%%

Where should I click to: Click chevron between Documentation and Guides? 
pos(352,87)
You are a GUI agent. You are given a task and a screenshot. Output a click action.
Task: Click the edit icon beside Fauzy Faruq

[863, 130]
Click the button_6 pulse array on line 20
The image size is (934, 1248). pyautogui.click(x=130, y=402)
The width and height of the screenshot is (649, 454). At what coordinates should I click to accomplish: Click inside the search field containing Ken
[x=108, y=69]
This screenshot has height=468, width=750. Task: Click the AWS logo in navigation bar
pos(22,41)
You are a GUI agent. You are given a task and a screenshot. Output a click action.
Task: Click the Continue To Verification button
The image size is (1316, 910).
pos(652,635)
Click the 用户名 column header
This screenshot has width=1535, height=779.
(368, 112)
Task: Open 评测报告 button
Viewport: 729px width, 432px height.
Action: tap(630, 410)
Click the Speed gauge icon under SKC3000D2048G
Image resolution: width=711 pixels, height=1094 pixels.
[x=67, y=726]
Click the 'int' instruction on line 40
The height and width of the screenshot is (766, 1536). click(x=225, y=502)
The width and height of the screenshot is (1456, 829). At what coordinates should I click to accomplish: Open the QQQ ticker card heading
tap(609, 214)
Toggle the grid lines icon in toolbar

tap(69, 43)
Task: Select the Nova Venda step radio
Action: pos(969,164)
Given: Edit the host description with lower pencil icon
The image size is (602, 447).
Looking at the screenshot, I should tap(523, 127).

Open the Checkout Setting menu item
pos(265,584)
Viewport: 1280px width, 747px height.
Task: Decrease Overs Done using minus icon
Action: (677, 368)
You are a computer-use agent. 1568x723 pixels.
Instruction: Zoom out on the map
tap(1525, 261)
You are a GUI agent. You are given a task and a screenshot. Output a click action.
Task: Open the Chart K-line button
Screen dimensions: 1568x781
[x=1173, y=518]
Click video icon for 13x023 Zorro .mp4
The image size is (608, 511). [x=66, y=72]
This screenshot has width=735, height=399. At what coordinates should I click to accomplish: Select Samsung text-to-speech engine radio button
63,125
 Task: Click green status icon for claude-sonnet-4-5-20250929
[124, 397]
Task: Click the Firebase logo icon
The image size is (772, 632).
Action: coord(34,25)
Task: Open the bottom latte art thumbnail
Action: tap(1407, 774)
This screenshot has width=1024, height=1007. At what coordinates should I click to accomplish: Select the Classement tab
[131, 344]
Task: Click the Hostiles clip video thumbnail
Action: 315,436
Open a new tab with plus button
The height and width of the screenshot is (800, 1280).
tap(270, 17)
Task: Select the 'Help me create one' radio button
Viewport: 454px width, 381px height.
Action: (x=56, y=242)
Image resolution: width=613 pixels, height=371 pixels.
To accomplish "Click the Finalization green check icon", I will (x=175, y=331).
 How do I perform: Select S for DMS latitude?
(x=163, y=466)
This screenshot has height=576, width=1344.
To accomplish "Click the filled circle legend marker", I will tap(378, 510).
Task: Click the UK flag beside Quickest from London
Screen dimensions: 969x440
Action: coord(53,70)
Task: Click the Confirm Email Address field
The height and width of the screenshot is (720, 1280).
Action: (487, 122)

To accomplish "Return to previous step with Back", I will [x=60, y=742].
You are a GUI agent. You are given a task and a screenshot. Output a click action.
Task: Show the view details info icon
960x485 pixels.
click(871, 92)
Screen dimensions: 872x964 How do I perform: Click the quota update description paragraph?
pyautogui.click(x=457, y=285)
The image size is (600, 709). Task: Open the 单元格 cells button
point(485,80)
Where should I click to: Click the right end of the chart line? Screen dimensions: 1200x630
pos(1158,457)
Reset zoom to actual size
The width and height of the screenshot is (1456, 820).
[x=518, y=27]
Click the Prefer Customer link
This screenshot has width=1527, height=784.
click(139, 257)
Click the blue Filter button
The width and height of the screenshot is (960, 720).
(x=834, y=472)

%%

__YOUR INSTRUCTIONS__
Everything in the records is to be copied exactly.

__ANSWER TO THE PROBLEM__
Where should I click to: Click chevron between Documentation and Guides? 
pos(352,87)
You are a GUI agent. You are given a task and a screenshot. Output a click action.
Task: Click the edit icon beside Fauzy Faruq

[863, 130]
Click the button_6 pulse array on line 20
The image size is (934, 1248). pyautogui.click(x=130, y=402)
The width and height of the screenshot is (649, 454). At what coordinates should I click to accomplish: Click inside the search field containing Ken
[x=108, y=69]
This screenshot has height=468, width=750. Task: Click the AWS logo in navigation bar
pos(22,41)
You are a GUI agent. You are given a task and a screenshot. Output a click action.
Task: Click the Continue To Verification button
The image size is (1316, 910).
pos(652,635)
Click the 用户名 column header
This screenshot has width=1535, height=779.
(368, 112)
Task: Open 评测报告 button
Viewport: 729px width, 432px height.
Action: tap(630, 410)
Click the Speed gauge icon under SKC3000D2048G
Image resolution: width=711 pixels, height=1094 pixels.
[x=67, y=726]
Click the 'int' instruction on line 40
The height and width of the screenshot is (766, 1536). click(x=225, y=502)
The width and height of the screenshot is (1456, 829). At what coordinates should I click to accomplish: Open the QQQ ticker card heading
tap(609, 214)
Toggle the grid lines icon in toolbar

tap(69, 43)
Task: Select the Nova Venda step radio
Action: pos(969,164)
Given: Edit the host description with lower pencil icon
The image size is (602, 447).
Looking at the screenshot, I should tap(523, 127).

Open the Checkout Setting menu item
pos(265,584)
Viewport: 1280px width, 747px height.
Task: Decrease Overs Done using minus icon
Action: (677, 368)
You are a computer-use agent. 1568x723 pixels.
Instruction: Zoom out on the map
tap(1525, 261)
You are a GUI agent. You are given a task and a screenshot. Output a click action.
Task: Open the Chart K-line button
Screen dimensions: 1568x781
[x=1173, y=518]
Click video icon for 13x023 Zorro .mp4
The image size is (608, 511). [x=66, y=72]
This screenshot has width=735, height=399. At what coordinates should I click to accomplish: Select Samsung text-to-speech engine radio button
63,125
 Task: Click green status icon for claude-sonnet-4-5-20250929
[124, 397]
Task: Click the Firebase logo icon
The image size is (772, 632).
Action: coord(34,25)
Task: Open the bottom latte art thumbnail
Action: tap(1407, 774)
This screenshot has width=1024, height=1007. At what coordinates should I click to accomplish: Select the Classement tab
[131, 344]
Task: Click the Hostiles clip video thumbnail
Action: 315,436
Open a new tab with plus button
The height and width of the screenshot is (800, 1280).
tap(270, 17)
Task: Select the 'Help me create one' radio button
Viewport: 454px width, 381px height.
Action: (x=56, y=242)
Image resolution: width=613 pixels, height=371 pixels.
To accomplish "Click the Finalization green check icon", I will (x=175, y=331).
 How do I perform: Select S for DMS latitude?
(x=163, y=466)
This screenshot has height=576, width=1344.
To accomplish "Click the filled circle legend marker", I will tap(378, 510).
Task: Click the UK flag beside Quickest from London
Screen dimensions: 969x440
Action: coord(53,70)
Task: Click the Confirm Email Address field
The height and width of the screenshot is (720, 1280).
Action: (487, 122)

To accomplish "Return to previous step with Back", I will [x=60, y=742].
You are a GUI agent. You are given a task and a screenshot. Output a click action.
Task: Show the view details info icon
960x485 pixels.
click(871, 92)
Screen dimensions: 872x964 How do I perform: Click the quota update description paragraph?
pyautogui.click(x=457, y=285)
The image size is (600, 709). Task: Open the 单元格 cells button
point(485,80)
Where should I click to: Click the right end of the chart line? Screen dimensions: 1200x630
pos(1158,457)
Reset zoom to actual size
The width and height of the screenshot is (1456, 820).
[x=518, y=27]
Click the Prefer Customer link
This screenshot has width=1527, height=784.
click(139, 257)
Click the blue Filter button
The width and height of the screenshot is (960, 720).
(x=834, y=472)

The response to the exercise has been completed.